In O’Donnell’s case, the trial judge explained his conclusions on several of the Bingaman factors. Speaking about both the 1997 and 2006 incidents, the court made the following conclusions: (1) that the government’s evidence was strong since O’Donnell was convicted of both incidents; (2) the relevant character trait in the previous incidents was related to the manner of attack in the current case and was a material issue in the case; (3) there was little reason to believe there would be “a major trial within a trial” or that the evidence would take up an “inordinate amount of time”; and (4) the court could provide a cautionary instruction that would mitigate the risk that the jury would consider the prior acts for improper purposes.

The judge’s findings on these factors are supported by the record. We conclude that the superior court’s decision to admit the evidence of these prior incidents of domestic violence was not an abuse of discretion.

Did the superior court properly deny O’Donnell’s motion for amistrial?

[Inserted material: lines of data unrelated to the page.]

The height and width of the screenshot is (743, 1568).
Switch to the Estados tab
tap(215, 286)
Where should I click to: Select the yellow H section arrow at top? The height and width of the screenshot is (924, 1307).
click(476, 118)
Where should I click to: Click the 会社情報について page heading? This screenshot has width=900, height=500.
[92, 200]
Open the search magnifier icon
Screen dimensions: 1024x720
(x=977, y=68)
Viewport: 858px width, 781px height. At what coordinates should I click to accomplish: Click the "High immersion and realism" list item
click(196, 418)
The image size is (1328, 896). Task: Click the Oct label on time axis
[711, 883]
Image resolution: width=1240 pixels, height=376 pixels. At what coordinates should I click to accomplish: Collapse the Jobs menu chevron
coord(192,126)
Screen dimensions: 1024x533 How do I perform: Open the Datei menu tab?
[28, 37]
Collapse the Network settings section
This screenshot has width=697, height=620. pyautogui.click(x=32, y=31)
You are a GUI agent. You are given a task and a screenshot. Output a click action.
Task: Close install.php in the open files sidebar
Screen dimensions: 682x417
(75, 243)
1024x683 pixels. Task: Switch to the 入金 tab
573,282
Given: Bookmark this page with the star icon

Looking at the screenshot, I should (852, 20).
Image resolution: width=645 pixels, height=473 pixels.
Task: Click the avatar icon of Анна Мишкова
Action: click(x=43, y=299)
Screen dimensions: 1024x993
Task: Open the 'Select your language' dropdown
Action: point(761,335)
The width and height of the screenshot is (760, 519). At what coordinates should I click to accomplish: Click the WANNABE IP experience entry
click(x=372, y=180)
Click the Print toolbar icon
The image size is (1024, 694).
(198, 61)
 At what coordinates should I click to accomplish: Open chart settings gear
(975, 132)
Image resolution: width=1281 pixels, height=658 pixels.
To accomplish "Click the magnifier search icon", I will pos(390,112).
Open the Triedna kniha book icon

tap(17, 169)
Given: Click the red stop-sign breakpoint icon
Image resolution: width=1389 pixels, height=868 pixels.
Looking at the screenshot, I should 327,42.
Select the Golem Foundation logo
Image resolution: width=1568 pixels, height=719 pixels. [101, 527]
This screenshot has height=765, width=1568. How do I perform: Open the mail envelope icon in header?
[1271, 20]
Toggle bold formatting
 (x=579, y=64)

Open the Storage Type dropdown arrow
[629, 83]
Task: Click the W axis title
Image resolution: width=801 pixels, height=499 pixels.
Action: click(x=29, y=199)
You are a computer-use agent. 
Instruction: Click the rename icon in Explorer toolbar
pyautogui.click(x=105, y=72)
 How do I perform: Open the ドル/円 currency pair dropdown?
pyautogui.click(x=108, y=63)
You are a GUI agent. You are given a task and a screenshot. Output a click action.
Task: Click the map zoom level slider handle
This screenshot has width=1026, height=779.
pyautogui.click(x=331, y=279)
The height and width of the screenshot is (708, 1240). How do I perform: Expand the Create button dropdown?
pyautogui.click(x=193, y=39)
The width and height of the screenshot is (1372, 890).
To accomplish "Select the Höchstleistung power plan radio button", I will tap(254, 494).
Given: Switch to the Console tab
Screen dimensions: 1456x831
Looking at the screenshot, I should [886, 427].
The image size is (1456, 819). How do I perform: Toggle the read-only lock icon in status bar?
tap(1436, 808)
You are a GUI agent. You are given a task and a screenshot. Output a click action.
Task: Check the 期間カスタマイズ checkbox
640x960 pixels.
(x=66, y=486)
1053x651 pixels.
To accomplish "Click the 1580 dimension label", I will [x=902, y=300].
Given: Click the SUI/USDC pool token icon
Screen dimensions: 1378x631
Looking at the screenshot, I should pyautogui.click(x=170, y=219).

When E.W. was first interviewed by Streicher, the trooper did not observe symptoms of strangulation such as loss of consciousness, vomiting, hoarseness, or reddened eyes. In his opening statement, O’Donnell stated that this evidence indicated that E.W. had not been strangled. But when E.W. took the stand, she testified that herPage 7
neck was sore following the assault and her voice was hoarse. E.W. testified that the soreness in her neck lasted two or three days.

Tara Henry, an expert in the field of forensic nursing and domestic violence, testified about the general symptoms of strangulation and discussed the bruises on E.W.’s neck and face. During Henry’s testimony, she stated that the hoarseness of E.W.’s voice was a symptom of strangulation.

In response to a question from the jury, the court inquired about how E.W. could have a hoarse voice if her voice did not sound hoarse on the recording of her interview with Streicher. Henry explained how a victim of strangulation can experience delayed hoarseness. Then in response to questioning by defense counsel, Henry clarified that she did not have personal knowledge of whether E.W. was hoarse and was simply trying to explain how hoarseness might not occur immediately.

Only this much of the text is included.